Data records:
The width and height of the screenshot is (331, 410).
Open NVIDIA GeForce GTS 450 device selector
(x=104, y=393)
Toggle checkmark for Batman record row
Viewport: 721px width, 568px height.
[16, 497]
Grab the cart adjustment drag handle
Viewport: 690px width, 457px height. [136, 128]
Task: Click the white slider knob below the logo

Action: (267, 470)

...

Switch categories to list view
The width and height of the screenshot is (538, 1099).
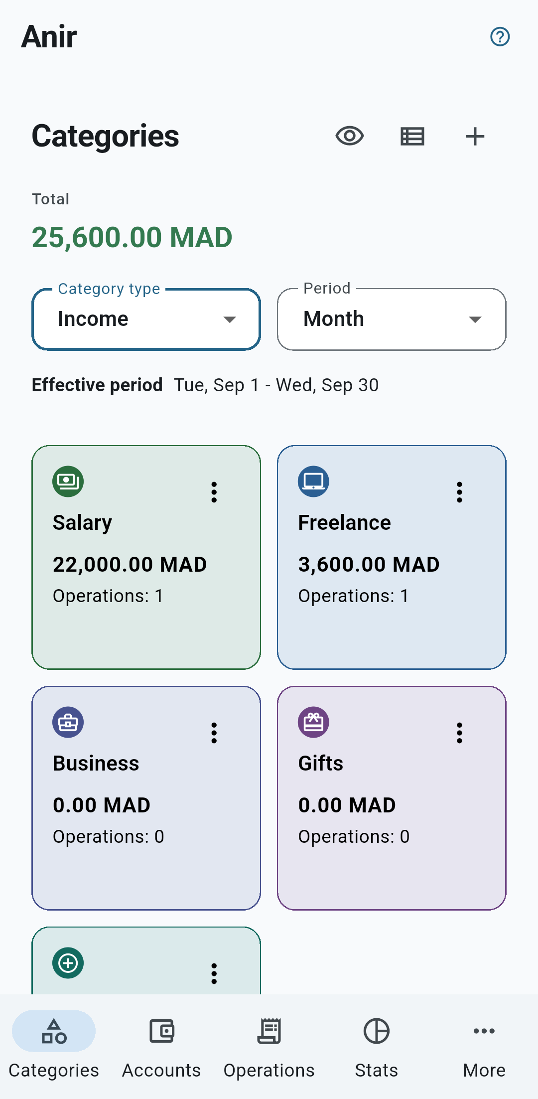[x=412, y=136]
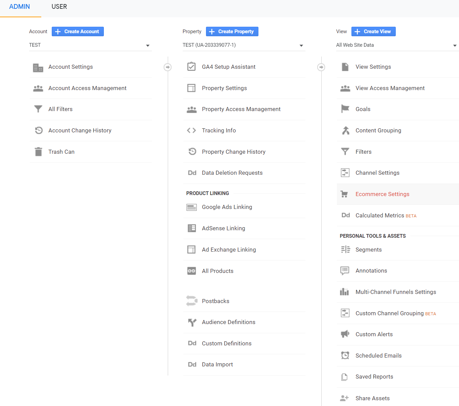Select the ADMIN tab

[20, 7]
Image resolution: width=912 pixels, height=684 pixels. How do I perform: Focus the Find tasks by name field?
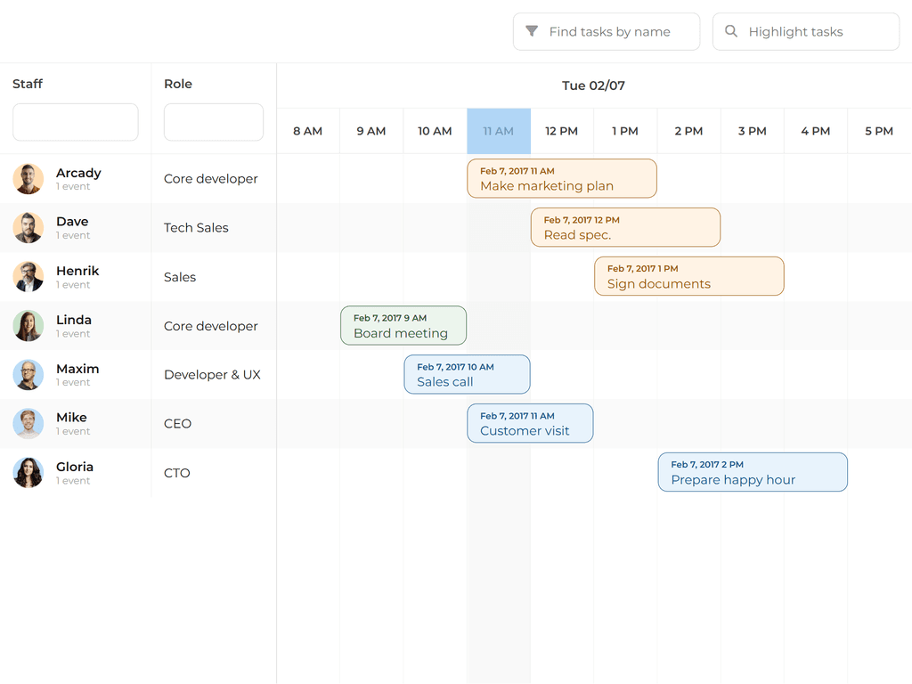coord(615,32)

Problem description: Repeat everything in the records from the line containing "Image resolution: width=912" down to the line containing "coord(615,32)", leaving out the pictures.

Exercise result:
Image resolution: width=912 pixels, height=684 pixels. How do I perform: Focus the Find tasks by name field?
coord(615,32)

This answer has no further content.